W artykule opublikowanym na łamach "Gazety Wyborczej" czytamy, że z opinii 20 ekspertów wynika również, że generał Błasik nie protestował, gdy piloci "łamali procedury, np. schodząc poniżej swoich i lotniska minimów". Co więcej, miał ich nawet zachęcać, by próbowali wylądować.
"Zdaniem biegłych obecność gen. Błasika w kokpicie miała wpływ na załogę i podejmowane przez nią decyzje. A przede wszystkim na popełniane w tych ostatnich minutach błędy" – czytamy dalej w "Wyborczej".

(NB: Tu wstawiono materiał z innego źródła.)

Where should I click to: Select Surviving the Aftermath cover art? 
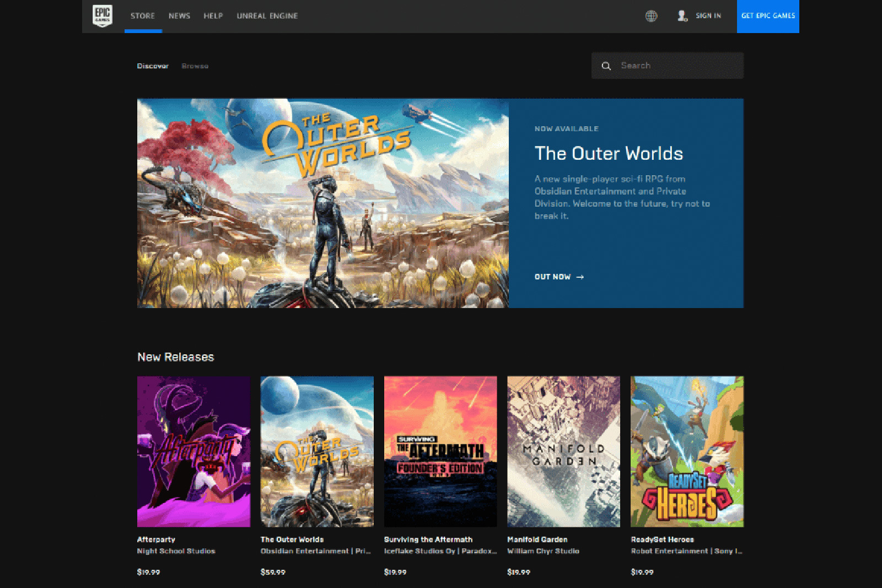coord(440,451)
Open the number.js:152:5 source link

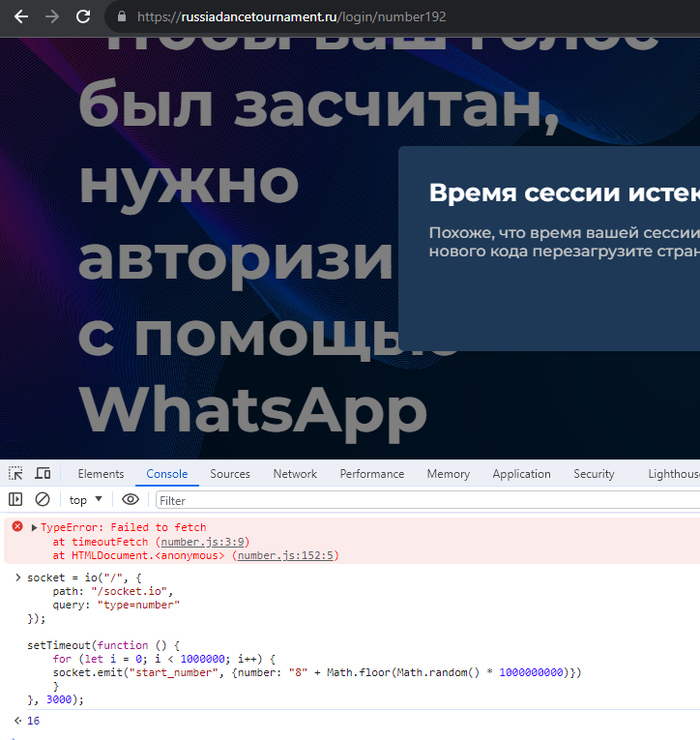pyautogui.click(x=287, y=555)
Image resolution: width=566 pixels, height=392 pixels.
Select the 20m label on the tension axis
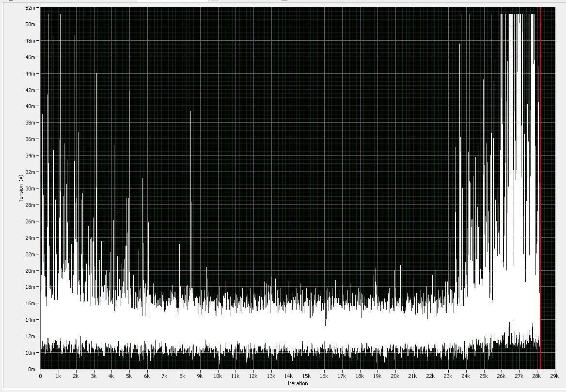32,270
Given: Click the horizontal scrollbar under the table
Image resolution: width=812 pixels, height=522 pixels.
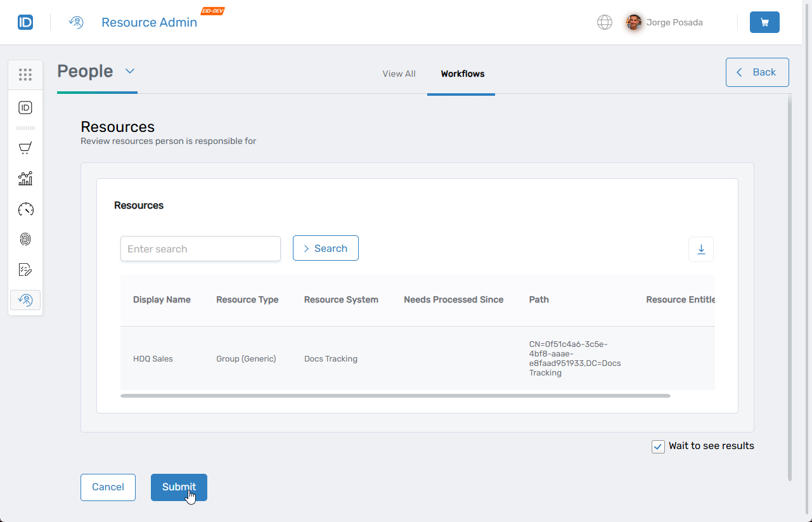Looking at the screenshot, I should click(395, 396).
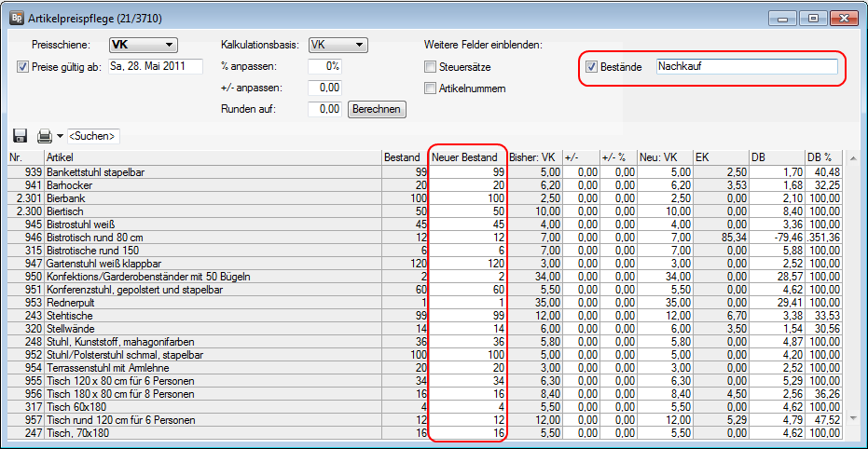Maximize the Artikelpreispflege window
Viewport: 868px width, 449px height.
(x=813, y=18)
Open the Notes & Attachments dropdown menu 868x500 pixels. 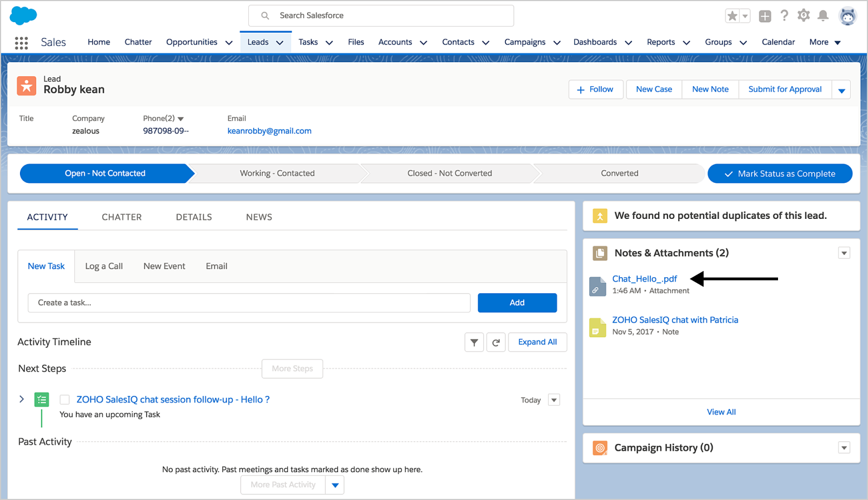coord(844,253)
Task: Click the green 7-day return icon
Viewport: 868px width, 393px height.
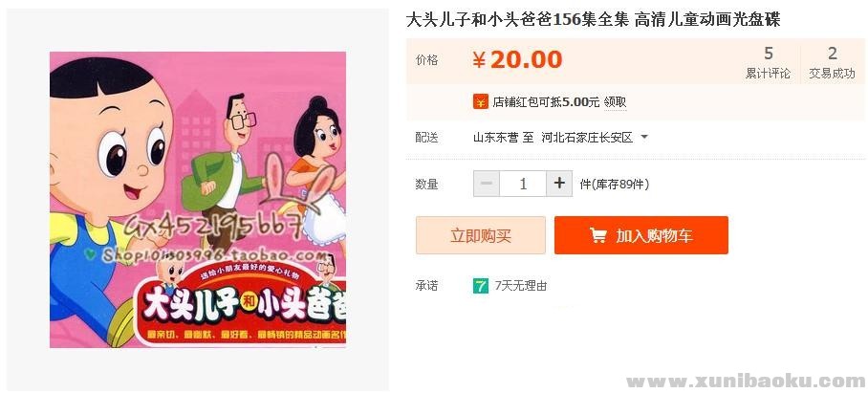Action: [481, 286]
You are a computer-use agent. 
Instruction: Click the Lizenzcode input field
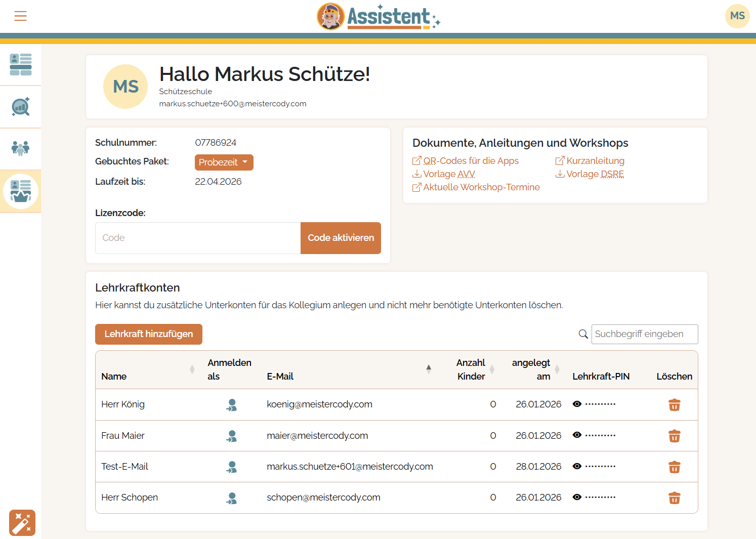(198, 238)
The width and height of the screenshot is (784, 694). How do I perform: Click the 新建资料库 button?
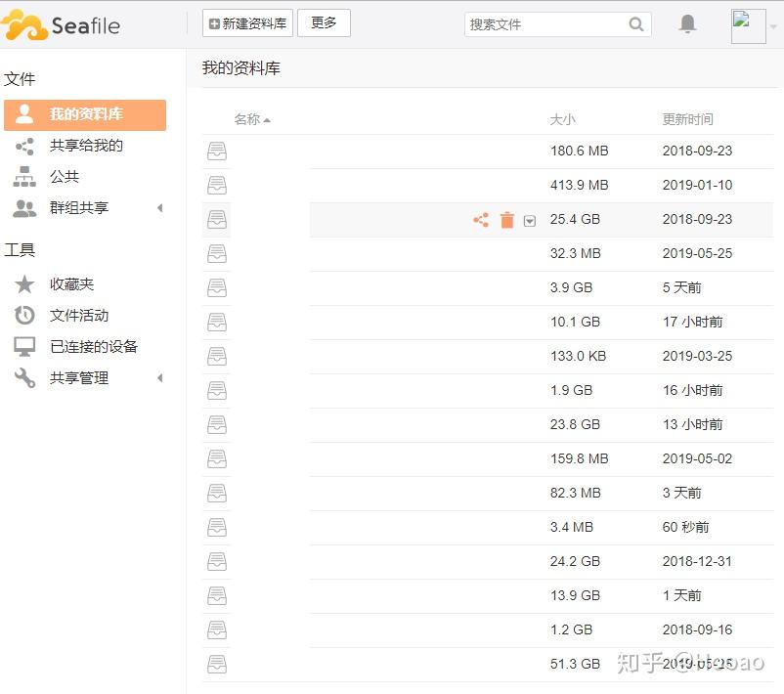pyautogui.click(x=246, y=23)
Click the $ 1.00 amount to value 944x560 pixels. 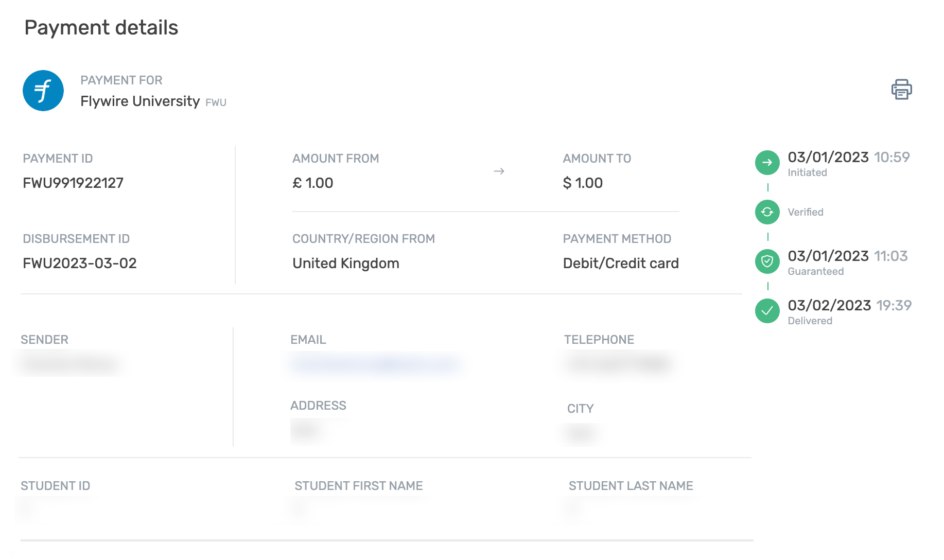583,183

"To kolejna wrzutka przed rocznicą"
Do artykułu odniosła się na antenie TV Republika Anna Krupka z Prawa i Sprawiedliwości. – Niektóre media przyzwyczaiły nas do tego, że kiedy zbliża się rocznica katastrofy smoleńskiej pojawiają się takie publikacje. To są klasyczne wrzutki – oceniła. W ocenie gościa TV Republika, te pojawiające się każdego roku "wrzutki" pokazują jak bardzo brakuje nam rzetelnego śledztwa. Krupka podkreśliła, że dzisiejsze doniesienia należy włożyć między bajki. – Zdecydowanie bardziej wierzę w tej kwestii Antoniemu Macierewiczowi niż "Gazecie Wyborczej" – wskazała. Polityk przyznała, że jest jej przykro z powodu faktu, że rodzina generała znów musi tego doświadczać.